• Task prompt:
Output all of the material exactly; leave out no line.
----
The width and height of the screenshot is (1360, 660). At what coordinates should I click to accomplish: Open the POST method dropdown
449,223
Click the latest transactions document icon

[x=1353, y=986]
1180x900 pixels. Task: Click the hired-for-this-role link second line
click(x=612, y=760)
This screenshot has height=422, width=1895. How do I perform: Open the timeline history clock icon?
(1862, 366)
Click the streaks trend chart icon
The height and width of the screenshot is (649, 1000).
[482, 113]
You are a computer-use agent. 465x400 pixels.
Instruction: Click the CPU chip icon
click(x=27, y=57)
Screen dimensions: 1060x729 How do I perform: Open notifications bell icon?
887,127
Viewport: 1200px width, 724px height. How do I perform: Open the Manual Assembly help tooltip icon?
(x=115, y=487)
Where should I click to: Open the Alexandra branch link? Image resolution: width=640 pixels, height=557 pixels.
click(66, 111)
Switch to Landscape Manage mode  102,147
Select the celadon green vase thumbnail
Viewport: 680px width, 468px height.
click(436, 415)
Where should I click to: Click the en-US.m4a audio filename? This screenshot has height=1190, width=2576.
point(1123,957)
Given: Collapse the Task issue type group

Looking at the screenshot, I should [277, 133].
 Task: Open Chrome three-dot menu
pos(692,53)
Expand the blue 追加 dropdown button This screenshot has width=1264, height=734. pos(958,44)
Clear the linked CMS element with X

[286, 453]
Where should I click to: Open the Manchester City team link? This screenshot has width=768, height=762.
----
• Response area:
The width and height of the screenshot is (1360, 660). At what coordinates should I click to accomplish: Open the POST method dropdown
449,223
Click the latest transactions document icon

[x=1353, y=986]
1180x900 pixels. Task: Click the hired-for-this-role link second line
click(x=612, y=760)
This screenshot has height=422, width=1895. How do I perform: Open the timeline history clock icon?
(1862, 366)
Click the streaks trend chart icon
The height and width of the screenshot is (649, 1000).
[482, 113]
You are a computer-use agent. 465x400 pixels.
Instruction: Click the CPU chip icon
click(x=27, y=57)
Screen dimensions: 1060x729 How do I perform: Open notifications bell icon?
887,127
Viewport: 1200px width, 724px height. How do I perform: Open the Manual Assembly help tooltip icon?
(x=115, y=487)
Where should I click to: Open the Alexandra branch link? Image resolution: width=640 pixels, height=557 pixels.
click(66, 111)
Switch to Landscape Manage mode  102,147
Select the celadon green vase thumbnail
Viewport: 680px width, 468px height.
click(436, 415)
Where should I click to: Click the en-US.m4a audio filename? This screenshot has height=1190, width=2576.
point(1123,957)
Given: Collapse the Task issue type group

Looking at the screenshot, I should [277, 133].
 Task: Open Chrome three-dot menu
pos(692,53)
Expand the blue 追加 dropdown button This screenshot has width=1264, height=734. pos(958,44)
Clear the linked CMS element with X

[286, 453]
Where should I click to: Open the Manchester City team link? This screenshot has width=768, height=762.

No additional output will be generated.